* PROBLEM TO WORK ON
Reproduce each entry below verbatim.

* Data extracted from a collection
= = = =
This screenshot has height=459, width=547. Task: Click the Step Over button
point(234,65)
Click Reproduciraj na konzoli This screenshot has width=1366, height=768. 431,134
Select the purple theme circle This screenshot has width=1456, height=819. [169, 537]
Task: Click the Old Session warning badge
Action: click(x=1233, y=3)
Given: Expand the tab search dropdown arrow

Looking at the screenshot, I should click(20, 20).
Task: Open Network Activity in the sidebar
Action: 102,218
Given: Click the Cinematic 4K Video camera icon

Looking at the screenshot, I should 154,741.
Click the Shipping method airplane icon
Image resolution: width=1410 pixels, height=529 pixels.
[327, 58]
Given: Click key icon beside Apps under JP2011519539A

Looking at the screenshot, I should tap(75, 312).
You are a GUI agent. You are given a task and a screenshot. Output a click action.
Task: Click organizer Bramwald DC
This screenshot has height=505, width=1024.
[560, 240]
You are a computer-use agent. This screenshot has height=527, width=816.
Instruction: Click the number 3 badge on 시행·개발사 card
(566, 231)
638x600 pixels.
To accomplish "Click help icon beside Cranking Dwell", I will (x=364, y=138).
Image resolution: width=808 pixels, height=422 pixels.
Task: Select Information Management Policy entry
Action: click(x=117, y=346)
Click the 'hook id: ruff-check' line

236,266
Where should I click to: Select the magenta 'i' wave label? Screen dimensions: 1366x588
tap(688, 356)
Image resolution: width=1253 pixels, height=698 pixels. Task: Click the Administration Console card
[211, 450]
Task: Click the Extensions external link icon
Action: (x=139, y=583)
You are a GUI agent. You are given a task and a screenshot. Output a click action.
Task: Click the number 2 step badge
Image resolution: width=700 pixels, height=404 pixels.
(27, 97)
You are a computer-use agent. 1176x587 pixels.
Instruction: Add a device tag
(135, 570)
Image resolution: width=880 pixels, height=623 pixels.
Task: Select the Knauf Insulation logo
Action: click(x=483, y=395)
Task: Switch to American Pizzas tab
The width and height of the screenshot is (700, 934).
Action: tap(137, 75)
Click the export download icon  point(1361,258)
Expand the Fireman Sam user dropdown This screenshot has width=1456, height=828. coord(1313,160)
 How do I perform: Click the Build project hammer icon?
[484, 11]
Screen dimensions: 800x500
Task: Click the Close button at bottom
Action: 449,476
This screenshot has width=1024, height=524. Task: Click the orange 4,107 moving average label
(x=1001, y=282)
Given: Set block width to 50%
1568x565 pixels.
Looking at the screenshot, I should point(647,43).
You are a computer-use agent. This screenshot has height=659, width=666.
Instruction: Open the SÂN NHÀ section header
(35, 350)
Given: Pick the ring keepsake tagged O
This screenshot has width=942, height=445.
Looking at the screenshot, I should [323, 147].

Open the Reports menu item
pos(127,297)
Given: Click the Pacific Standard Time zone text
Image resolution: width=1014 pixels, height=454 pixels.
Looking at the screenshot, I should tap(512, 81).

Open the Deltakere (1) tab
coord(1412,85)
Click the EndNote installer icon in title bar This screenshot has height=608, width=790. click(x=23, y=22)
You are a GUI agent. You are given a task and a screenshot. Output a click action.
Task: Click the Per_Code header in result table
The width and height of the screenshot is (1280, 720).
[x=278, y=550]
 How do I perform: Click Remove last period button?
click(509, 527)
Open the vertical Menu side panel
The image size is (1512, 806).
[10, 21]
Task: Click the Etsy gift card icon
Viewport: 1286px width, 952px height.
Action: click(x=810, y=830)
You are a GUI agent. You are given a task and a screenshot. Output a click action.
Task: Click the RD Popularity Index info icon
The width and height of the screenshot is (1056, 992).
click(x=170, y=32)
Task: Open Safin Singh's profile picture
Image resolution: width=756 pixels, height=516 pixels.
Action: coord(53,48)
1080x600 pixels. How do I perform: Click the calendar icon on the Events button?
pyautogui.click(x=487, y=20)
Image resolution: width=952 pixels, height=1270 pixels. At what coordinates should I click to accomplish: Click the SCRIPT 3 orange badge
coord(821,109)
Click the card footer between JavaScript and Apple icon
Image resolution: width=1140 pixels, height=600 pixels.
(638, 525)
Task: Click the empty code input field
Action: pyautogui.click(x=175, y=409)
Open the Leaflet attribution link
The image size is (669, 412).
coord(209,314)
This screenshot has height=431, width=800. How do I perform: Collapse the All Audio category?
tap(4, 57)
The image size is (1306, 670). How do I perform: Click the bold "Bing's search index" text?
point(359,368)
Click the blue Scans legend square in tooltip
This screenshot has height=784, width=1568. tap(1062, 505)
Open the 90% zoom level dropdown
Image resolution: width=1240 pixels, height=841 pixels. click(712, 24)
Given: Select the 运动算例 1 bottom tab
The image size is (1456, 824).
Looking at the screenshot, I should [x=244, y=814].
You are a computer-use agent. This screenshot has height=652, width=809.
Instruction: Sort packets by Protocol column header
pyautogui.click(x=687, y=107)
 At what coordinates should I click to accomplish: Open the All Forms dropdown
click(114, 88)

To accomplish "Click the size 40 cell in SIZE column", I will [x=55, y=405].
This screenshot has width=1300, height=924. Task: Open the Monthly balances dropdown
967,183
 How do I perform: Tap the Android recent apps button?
= = = =
* ANSWER FOR THE TASK
This screenshot has height=459, width=547. Task: Click the Step Over button
point(234,65)
Click Reproduciraj na konzoli This screenshot has width=1366, height=768. 431,134
Select the purple theme circle This screenshot has width=1456, height=819. [169, 537]
Task: Click the Old Session warning badge
Action: click(x=1233, y=3)
Given: Expand the tab search dropdown arrow

Looking at the screenshot, I should click(20, 20).
Task: Open Network Activity in the sidebar
Action: 102,218
Given: Click the Cinematic 4K Video camera icon

Looking at the screenshot, I should 154,741.
Click the Shipping method airplane icon
Image resolution: width=1410 pixels, height=529 pixels.
[327, 58]
Given: Click key icon beside Apps under JP2011519539A

Looking at the screenshot, I should tap(75, 312).
You are a GUI agent. You are given a task and a screenshot. Output a click action.
Task: Click organizer Bramwald DC
This screenshot has height=505, width=1024.
[560, 240]
You are a computer-use agent. This screenshot has height=527, width=816.
Instruction: Click the number 3 badge on 시행·개발사 card
(566, 231)
638x600 pixels.
To accomplish "Click help icon beside Cranking Dwell", I will (x=364, y=138).
Image resolution: width=808 pixels, height=422 pixels.
Task: Select Information Management Policy entry
Action: click(x=117, y=346)
Click the 'hook id: ruff-check' line

236,266
Where should I click to: Select the magenta 'i' wave label? Screen dimensions: 1366x588
tap(688, 356)
Image resolution: width=1253 pixels, height=698 pixels. Task: Click the Administration Console card
[211, 450]
Task: Click the Extensions external link icon
Action: (x=139, y=583)
You are a GUI agent. You are given a task and a screenshot. Output a click action.
Task: Click the number 2 step badge
Image resolution: width=700 pixels, height=404 pixels.
(27, 97)
You are a computer-use agent. 1176x587 pixels.
Instruction: Add a device tag
(135, 570)
Image resolution: width=880 pixels, height=623 pixels.
Task: Select the Knauf Insulation logo
Action: click(x=483, y=395)
Task: Switch to American Pizzas tab
The width and height of the screenshot is (700, 934).
Action: tap(137, 75)
Click the export download icon  point(1361,258)
Expand the Fireman Sam user dropdown This screenshot has width=1456, height=828. coord(1313,160)
 How do I perform: Click the Build project hammer icon?
[484, 11]
Screen dimensions: 800x500
Task: Click the Close button at bottom
Action: 449,476
This screenshot has width=1024, height=524. Task: Click the orange 4,107 moving average label
(x=1001, y=282)
Given: Set block width to 50%
1568x565 pixels.
Looking at the screenshot, I should point(647,43).
You are a computer-use agent. This screenshot has height=659, width=666.
Instruction: Open the SÂN NHÀ section header
(35, 350)
Given: Pick the ring keepsake tagged O
This screenshot has width=942, height=445.
Looking at the screenshot, I should [323, 147].

Open the Reports menu item
pos(127,297)
Given: Click the Pacific Standard Time zone text
Image resolution: width=1014 pixels, height=454 pixels.
Looking at the screenshot, I should tap(512, 81).

Open the Deltakere (1) tab
coord(1412,85)
Click the EndNote installer icon in title bar This screenshot has height=608, width=790. click(x=23, y=22)
You are a GUI agent. You are given a task and a screenshot. Output a click action.
Task: Click the Per_Code header in result table
The width and height of the screenshot is (1280, 720).
[x=278, y=550]
 How do I perform: Click Remove last period button?
click(509, 527)
Open the vertical Menu side panel
The image size is (1512, 806).
[10, 21]
Task: Click the Etsy gift card icon
Viewport: 1286px width, 952px height.
Action: click(x=810, y=830)
You are a GUI agent. You are given a task and a screenshot. Output a click action.
Task: Click the RD Popularity Index info icon
The width and height of the screenshot is (1056, 992).
click(x=170, y=32)
Task: Open Safin Singh's profile picture
Image resolution: width=756 pixels, height=516 pixels.
Action: coord(53,48)
1080x600 pixels. How do I perform: Click the calendar icon on the Events button?
pyautogui.click(x=487, y=20)
Image resolution: width=952 pixels, height=1270 pixels. At what coordinates should I click to accomplish: Click the SCRIPT 3 orange badge
coord(821,109)
Click the card footer between JavaScript and Apple icon
Image resolution: width=1140 pixels, height=600 pixels.
(638, 525)
Task: Click the empty code input field
Action: pyautogui.click(x=175, y=409)
Open the Leaflet attribution link
The image size is (669, 412).
coord(209,314)
This screenshot has height=431, width=800. How do I perform: Collapse the All Audio category?
tap(4, 57)
The image size is (1306, 670). How do I perform: Click the bold "Bing's search index" text?
point(359,368)
Click the blue Scans legend square in tooltip
This screenshot has height=784, width=1568. tap(1062, 505)
Open the 90% zoom level dropdown
Image resolution: width=1240 pixels, height=841 pixels. click(712, 24)
Given: Select the 运动算例 1 bottom tab
The image size is (1456, 824).
Looking at the screenshot, I should [x=244, y=814].
You are a computer-use agent. This screenshot has height=652, width=809.
Instruction: Sort packets by Protocol column header
pyautogui.click(x=687, y=107)
 At what coordinates should I click to accomplish: Open the All Forms dropdown
click(114, 88)

To accomplish "Click the size 40 cell in SIZE column", I will [x=55, y=405].
This screenshot has width=1300, height=924. Task: Open the Monthly balances dropdown
967,183
 How do I perform: Tap the Android recent apps button?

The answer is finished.